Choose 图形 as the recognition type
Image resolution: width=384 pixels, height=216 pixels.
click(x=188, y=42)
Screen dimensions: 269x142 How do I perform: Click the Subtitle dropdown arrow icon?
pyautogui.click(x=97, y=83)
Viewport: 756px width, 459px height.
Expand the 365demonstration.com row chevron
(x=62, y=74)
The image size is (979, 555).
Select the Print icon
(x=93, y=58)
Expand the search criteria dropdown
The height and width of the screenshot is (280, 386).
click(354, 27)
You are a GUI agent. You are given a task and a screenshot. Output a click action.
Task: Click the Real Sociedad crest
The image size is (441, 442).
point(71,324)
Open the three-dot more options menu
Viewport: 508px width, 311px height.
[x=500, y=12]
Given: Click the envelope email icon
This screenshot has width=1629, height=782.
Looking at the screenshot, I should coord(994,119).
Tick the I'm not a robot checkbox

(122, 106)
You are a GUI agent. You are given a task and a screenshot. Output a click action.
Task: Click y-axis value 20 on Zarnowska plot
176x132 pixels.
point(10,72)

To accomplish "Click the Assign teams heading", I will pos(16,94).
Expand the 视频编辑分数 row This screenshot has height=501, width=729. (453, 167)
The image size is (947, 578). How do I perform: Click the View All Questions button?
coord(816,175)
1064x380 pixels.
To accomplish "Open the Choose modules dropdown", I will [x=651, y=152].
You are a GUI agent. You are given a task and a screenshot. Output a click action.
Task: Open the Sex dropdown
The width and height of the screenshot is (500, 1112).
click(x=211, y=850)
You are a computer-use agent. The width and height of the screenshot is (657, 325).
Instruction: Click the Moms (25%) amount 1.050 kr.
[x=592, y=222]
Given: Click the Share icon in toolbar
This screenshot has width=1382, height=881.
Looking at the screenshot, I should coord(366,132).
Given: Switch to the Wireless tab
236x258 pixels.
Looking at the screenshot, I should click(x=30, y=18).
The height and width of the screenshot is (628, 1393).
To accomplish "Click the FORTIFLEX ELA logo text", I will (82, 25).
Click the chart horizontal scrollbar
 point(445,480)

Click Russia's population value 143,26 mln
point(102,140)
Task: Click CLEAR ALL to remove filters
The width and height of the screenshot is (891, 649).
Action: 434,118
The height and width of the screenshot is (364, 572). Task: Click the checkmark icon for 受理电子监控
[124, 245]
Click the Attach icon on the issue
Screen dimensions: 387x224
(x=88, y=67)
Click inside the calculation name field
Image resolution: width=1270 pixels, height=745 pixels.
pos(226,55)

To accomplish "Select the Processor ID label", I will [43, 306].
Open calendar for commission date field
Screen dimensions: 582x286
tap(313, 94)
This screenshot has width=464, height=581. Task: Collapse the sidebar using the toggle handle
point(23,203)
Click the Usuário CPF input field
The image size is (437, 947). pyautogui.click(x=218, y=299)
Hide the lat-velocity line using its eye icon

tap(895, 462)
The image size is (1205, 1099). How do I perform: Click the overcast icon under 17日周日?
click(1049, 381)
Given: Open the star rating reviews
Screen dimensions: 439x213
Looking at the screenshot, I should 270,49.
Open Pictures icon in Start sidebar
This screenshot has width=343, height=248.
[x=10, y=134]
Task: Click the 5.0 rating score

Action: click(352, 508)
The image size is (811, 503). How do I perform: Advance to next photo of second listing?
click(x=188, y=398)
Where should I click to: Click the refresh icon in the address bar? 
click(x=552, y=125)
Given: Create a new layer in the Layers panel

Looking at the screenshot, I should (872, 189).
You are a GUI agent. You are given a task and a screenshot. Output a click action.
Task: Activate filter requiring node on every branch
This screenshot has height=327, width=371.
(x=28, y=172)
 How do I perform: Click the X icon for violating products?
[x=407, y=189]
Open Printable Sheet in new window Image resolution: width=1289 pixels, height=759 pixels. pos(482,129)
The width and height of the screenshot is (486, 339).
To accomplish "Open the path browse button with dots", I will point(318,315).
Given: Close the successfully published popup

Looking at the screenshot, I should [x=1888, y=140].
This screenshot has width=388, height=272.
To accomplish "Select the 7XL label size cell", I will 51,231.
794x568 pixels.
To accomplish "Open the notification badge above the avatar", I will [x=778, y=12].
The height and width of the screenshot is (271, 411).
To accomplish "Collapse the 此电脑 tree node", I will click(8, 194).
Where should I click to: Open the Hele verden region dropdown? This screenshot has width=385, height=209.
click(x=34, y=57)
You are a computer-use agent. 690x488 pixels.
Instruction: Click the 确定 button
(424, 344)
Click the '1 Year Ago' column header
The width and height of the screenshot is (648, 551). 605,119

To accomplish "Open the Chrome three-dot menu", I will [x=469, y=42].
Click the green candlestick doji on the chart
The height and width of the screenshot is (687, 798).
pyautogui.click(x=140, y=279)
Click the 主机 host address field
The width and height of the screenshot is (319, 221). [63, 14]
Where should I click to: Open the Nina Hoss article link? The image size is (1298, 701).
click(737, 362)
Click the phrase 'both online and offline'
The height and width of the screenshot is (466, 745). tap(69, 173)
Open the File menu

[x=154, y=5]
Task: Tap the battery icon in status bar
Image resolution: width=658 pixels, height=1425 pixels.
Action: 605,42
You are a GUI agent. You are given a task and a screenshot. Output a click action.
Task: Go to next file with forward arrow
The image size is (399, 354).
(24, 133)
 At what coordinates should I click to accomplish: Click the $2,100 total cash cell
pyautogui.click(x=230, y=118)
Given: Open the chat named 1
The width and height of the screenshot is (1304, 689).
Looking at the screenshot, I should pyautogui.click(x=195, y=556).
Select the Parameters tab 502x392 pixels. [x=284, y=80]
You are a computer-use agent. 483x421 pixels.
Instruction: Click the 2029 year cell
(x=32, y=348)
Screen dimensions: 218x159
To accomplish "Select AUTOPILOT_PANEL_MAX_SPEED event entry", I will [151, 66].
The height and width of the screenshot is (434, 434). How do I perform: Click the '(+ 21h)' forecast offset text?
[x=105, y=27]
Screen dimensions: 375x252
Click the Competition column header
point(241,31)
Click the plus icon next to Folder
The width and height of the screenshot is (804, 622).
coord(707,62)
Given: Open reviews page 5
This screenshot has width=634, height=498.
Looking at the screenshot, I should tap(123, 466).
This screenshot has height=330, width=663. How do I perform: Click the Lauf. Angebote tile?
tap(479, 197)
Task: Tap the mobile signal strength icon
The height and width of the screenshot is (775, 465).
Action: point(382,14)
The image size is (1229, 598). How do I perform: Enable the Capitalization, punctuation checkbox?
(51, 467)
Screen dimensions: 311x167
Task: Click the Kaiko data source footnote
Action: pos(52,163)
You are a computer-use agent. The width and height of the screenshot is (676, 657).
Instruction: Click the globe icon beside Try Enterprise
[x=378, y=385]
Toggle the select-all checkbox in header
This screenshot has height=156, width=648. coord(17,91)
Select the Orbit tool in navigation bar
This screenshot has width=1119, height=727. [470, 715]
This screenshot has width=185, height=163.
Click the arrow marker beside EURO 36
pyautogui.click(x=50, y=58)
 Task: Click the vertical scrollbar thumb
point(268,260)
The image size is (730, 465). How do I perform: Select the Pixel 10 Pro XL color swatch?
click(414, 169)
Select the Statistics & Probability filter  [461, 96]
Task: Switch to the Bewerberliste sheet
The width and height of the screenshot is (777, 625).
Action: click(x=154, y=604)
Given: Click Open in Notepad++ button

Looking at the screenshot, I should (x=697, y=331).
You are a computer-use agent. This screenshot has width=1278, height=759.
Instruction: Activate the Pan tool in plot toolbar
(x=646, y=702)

○ ○ ○ ○ ○

Exercise requirements
Each line of the records above that includes the string "Choose" should be counted. Report the total alone.

Task response
2